__PROBLEM DESCRIPTION__
Extract each line of the records below that contains the string "Privacy", copying every such line in full.

— start RECORD EXTRACTS —

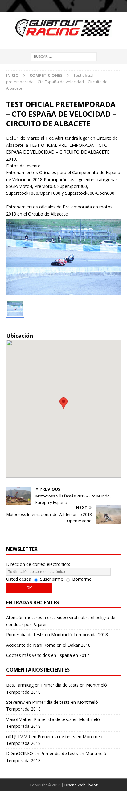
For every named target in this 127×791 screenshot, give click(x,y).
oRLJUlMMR (18, 736)
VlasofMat (16, 719)
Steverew (15, 702)
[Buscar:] (64, 56)
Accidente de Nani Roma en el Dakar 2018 (48, 645)
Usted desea (18, 579)
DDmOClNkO (19, 753)
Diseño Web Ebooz (81, 785)
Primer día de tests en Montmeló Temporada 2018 (57, 634)
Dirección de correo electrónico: (38, 564)
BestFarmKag (20, 685)
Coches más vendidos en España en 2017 (47, 655)
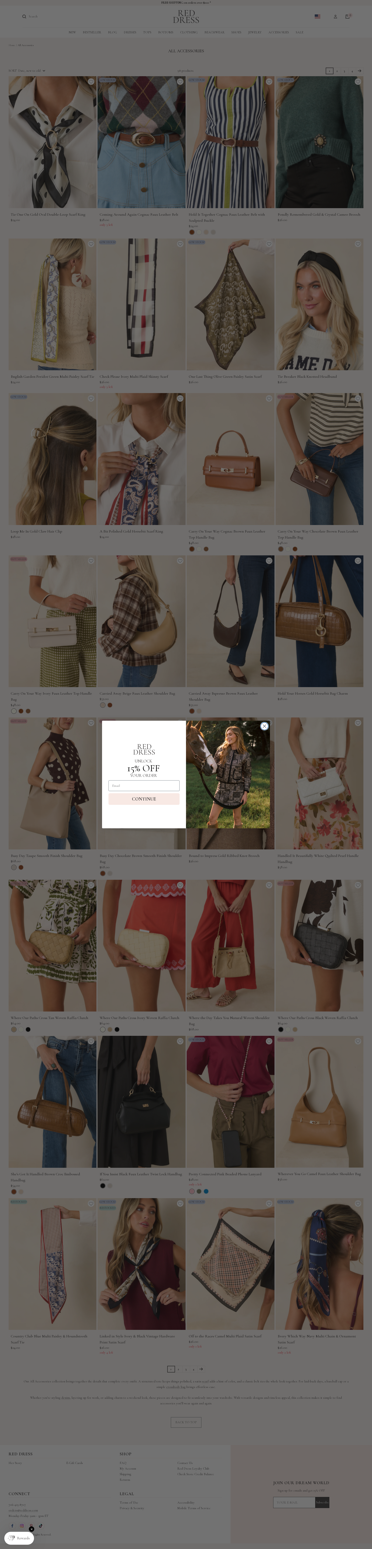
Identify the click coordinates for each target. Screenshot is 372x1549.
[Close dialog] (264, 726)
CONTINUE (144, 799)
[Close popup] (31, 1529)
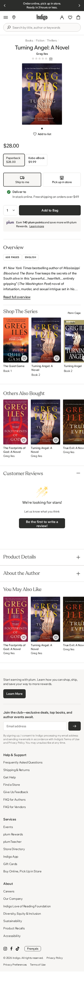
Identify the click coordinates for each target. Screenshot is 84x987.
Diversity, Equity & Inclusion (22, 913)
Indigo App (10, 856)
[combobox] (44, 27)
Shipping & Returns (16, 770)
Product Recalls (14, 928)
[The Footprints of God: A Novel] (15, 422)
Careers (8, 891)
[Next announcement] (79, 5)
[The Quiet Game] (16, 340)
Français (32, 948)
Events (8, 827)
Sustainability (12, 921)
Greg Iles (42, 54)
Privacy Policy (54, 957)
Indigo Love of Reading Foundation (27, 906)
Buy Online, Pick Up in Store (22, 871)
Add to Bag (49, 210)
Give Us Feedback (15, 792)
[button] (5, 17)
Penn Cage (74, 312)
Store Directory (14, 849)
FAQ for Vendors (14, 807)
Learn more (36, 226)
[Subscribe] (74, 726)
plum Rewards (13, 834)
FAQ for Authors (14, 799)
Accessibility (12, 936)
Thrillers (52, 40)
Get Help (9, 777)
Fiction (40, 40)
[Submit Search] (9, 27)
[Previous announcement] (4, 5)
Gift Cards (10, 864)
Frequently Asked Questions (22, 762)
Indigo (16, 957)
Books (29, 40)
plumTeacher (12, 842)
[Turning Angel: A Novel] (46, 340)
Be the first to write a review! (42, 524)
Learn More (14, 694)
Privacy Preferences (15, 964)
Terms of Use (37, 964)
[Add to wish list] (24, 358)
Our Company (13, 899)
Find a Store (11, 785)
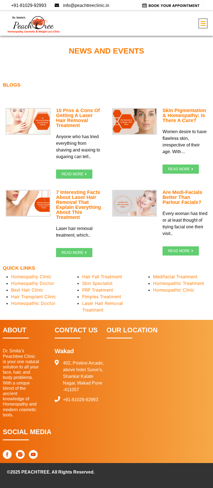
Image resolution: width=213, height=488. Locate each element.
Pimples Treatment (101, 296)
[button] (203, 23)
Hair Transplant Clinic (33, 296)
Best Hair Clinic (27, 290)
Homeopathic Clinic (173, 290)
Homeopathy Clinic (31, 276)
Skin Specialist (97, 283)
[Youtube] (33, 454)
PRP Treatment (97, 290)
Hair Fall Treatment (102, 276)
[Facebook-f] (7, 454)
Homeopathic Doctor (33, 303)
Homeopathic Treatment (178, 283)
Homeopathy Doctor (32, 283)
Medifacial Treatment (175, 276)
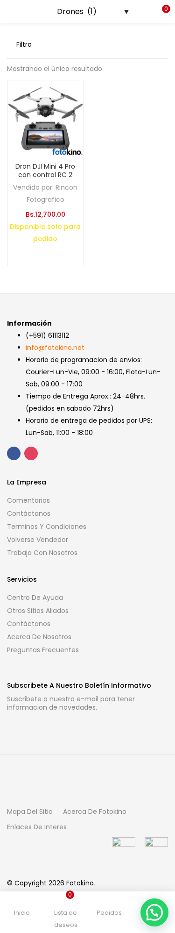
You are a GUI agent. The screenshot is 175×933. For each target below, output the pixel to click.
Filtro (24, 44)
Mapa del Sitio (30, 811)
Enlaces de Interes (37, 827)
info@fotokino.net (55, 347)
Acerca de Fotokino (94, 811)
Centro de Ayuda (35, 597)
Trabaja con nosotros (42, 552)
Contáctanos (28, 513)
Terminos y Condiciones (46, 526)
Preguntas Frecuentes (43, 650)
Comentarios (28, 500)
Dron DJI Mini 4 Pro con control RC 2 (45, 170)
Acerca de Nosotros (39, 636)
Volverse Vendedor (37, 539)
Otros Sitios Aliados (38, 610)
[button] (161, 11)
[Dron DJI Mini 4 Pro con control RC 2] (45, 117)
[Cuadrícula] (134, 44)
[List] (149, 44)
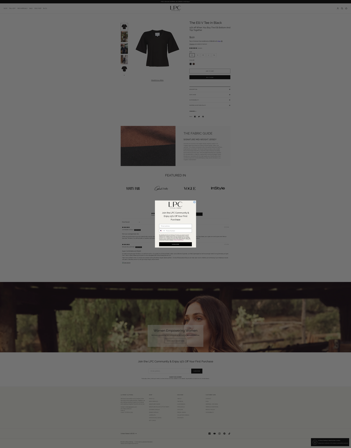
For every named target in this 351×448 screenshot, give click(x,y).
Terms (182, 239)
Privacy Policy (177, 239)
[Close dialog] (194, 202)
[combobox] (162, 231)
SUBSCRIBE (175, 244)
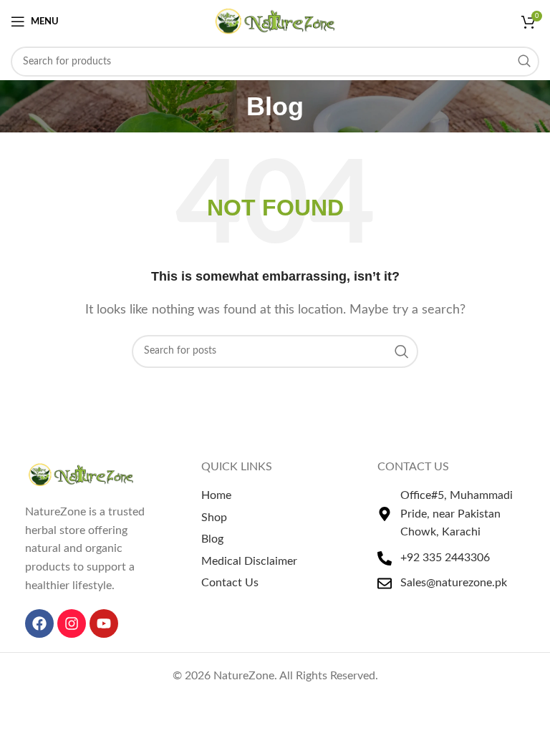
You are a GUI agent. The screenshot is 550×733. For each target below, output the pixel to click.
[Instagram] (71, 623)
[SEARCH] (524, 62)
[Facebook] (39, 623)
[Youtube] (104, 623)
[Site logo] (275, 20)
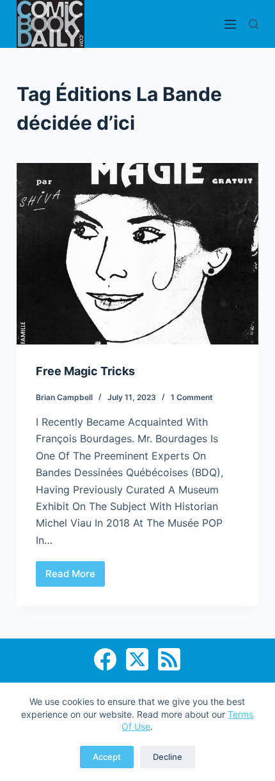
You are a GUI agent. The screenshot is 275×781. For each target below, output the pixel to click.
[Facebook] (105, 659)
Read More (71, 577)
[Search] (253, 24)
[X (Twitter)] (137, 659)
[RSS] (169, 659)
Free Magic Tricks (85, 371)
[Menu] (230, 24)
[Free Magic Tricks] (137, 253)
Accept (107, 757)
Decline (167, 757)
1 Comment (192, 397)
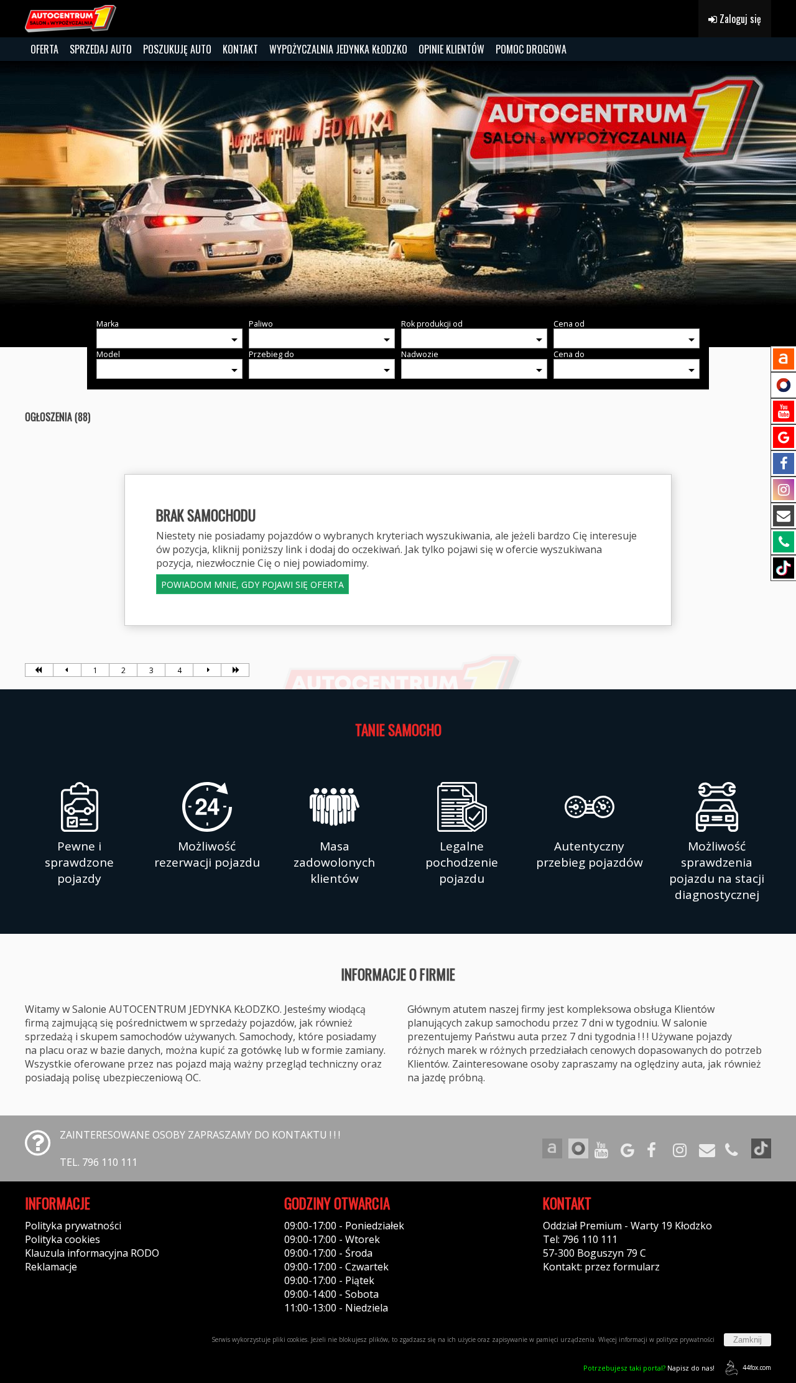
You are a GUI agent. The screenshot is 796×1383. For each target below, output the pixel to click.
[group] (398, 185)
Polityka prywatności (73, 1225)
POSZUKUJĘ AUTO (177, 49)
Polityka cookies (62, 1239)
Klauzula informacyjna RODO (92, 1253)
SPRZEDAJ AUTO (101, 49)
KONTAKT (240, 49)
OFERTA (44, 49)
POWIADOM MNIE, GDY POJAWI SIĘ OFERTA (252, 584)
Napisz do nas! (649, 1367)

— end RECORD EXTRACTS —

__ANSWER BELOW__
Privacy Policy (54, 957)
Privacy Preferences (15, 964)
Privacy Policy (177, 239)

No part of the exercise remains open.